» **RECORDS PROVIDED**:
━━━━━━━━━━

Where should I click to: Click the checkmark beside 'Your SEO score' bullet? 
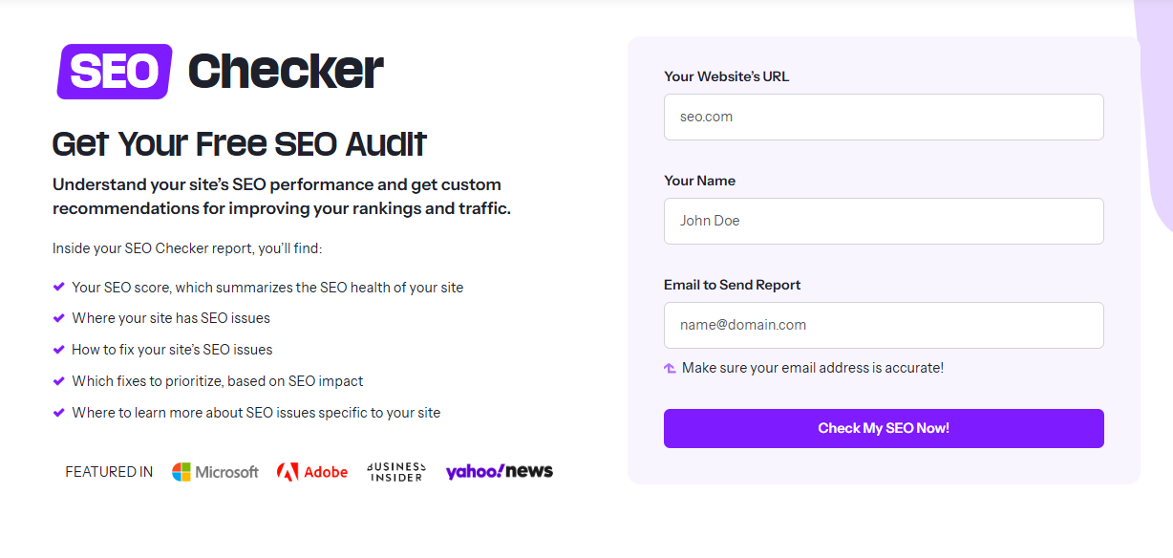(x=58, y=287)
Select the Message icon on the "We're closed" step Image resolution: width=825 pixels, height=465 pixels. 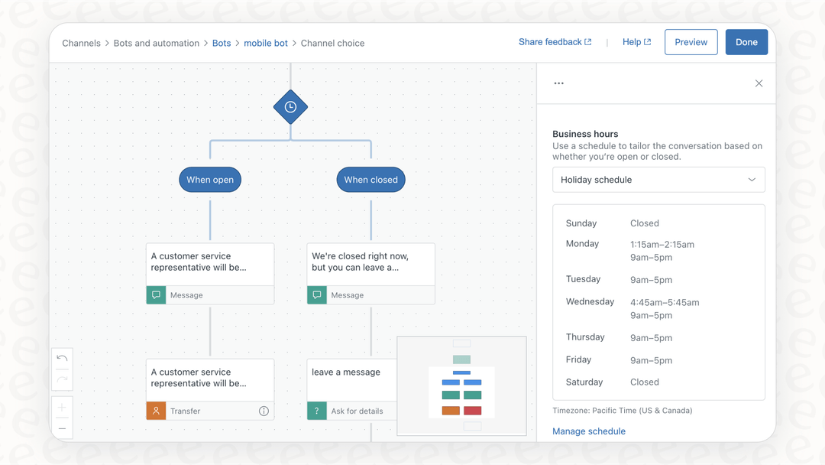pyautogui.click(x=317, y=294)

━━━━━━━━━━

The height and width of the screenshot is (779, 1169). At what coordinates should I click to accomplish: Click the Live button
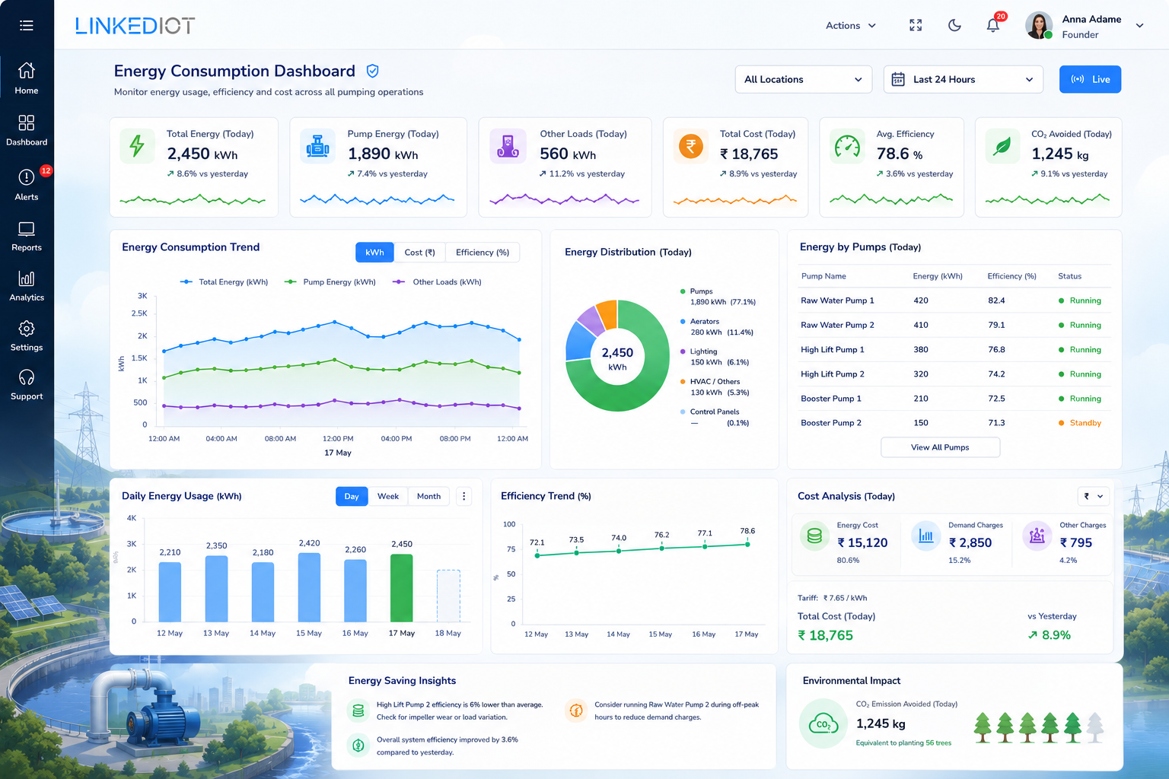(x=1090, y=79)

━━━━━━━━━━

» **WHAT IS ASKED**: Put the listing above into a Markdown table with the columns Row and Listing line, covering only the lines from the one with "The height and" to the one with "(x=1090, y=79)", both included. Skip blank lines and leave the pictures out.

» **WRITTEN RESPONSE**:
| Row | Listing line |
|---|---|
| 1 | The height and width of the screenshot is (779, 1169). At what coordinates should I click to accomplish: Click the Live button |
| 2 | (x=1090, y=79) |